I think that both Price (witness his attempts to attach both himself and his library to the University of London) and Hall (apparently a self-made but prosperous Yorkshireman) both sought to develop an air of careful scholarship which might, as they would see it, match the kind of scholarly work produced by university staff and alumni. The careful language, and the footnoting in Hall's work, would suggest this. It would also, however, indicate that inconvenient evidence which could detract from the persuasiveness of a carefully constructed case would be excluded. Both authors are attempting to persuade their audience, not just about the material presented, but about their own legitimacy, as apparently disinterested observers, only concerned with the truth. They are not presented in the context in which much university work (even some of the poorest) is generally presented - for discussion by others in the same scholarly field.

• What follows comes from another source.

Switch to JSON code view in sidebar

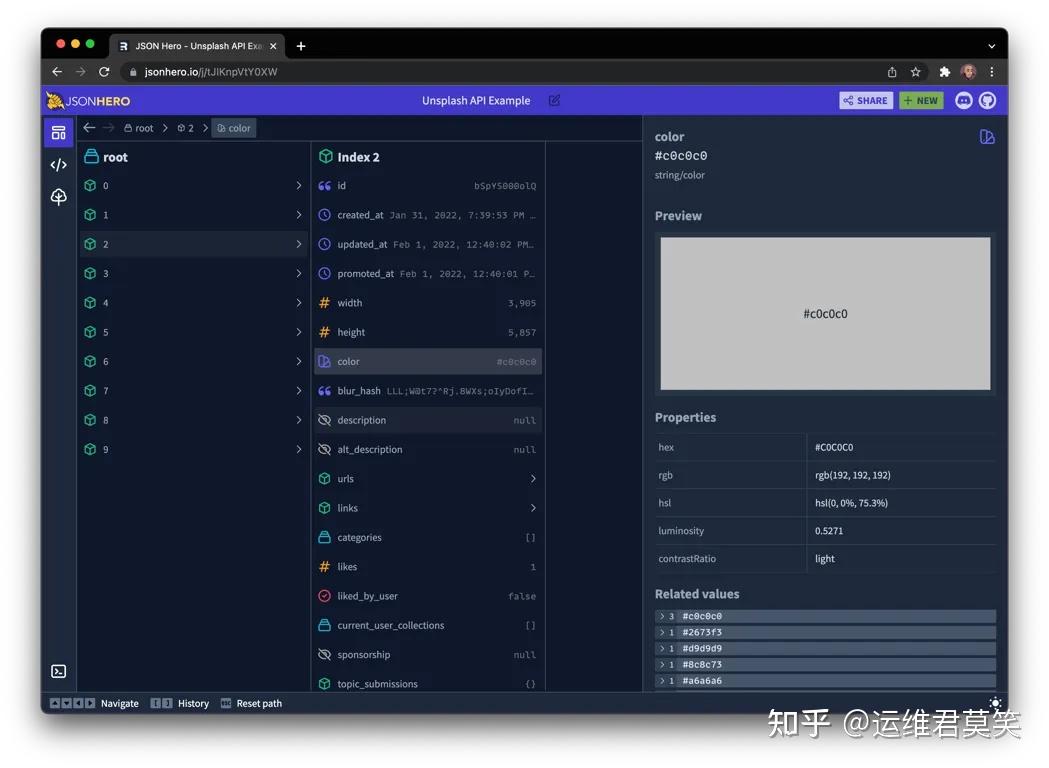point(58,164)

The problem is that this sort of presentation serves to muddy waters which are already opaque through continuously agitated sediment! This mirrors the ways in which all manner of evidence of psychic phenomena and survival are corrupted. Perceptions of such phenomena may be deeply subjective and hard to verify - witness the failures of experiments in what purport to be scientifically controlled conditions. For some, claims over psychic abilities or evidence bring notoriety or (more often) a form of fame, to what may be dull and unfulfilled lives. Again, for many middle class people, brought up with a sense of career coupled with pressure for conformity, faced with a realistic prospect of a mundane life, real psychic evidence (if such it be) might not be treated as private, but as an opportunity to gain an distinctive position in society. To add faked evidence, when any real evidence is too mundane to assure continued fame, must be seriously tempting. This could apply both to the people at Borley, and to Price. Even Hall and his associates gained position by attacks on Harry Price.

My own position is one of agnosticism towards the question of survival, and certainty about a core of psychic evidence, despite all the nonsense which has surrounded the latter. Unlike many, I feel that the debunkers who seek to expose the fakers of psychic phenomena are correct, and for that reason Hall and his colleagues provided a useful case for the prosecution. The problem is that the debunkers seem to think that one proven fake means that all possible evidence is faked. If only someone with no axe to grind, no position to attain, and no book to publish, had investigated the events at Borley, there might be some prospect of an authentic assessment of the evidence. As it is, those involved made the whole affair hopelessly compromised.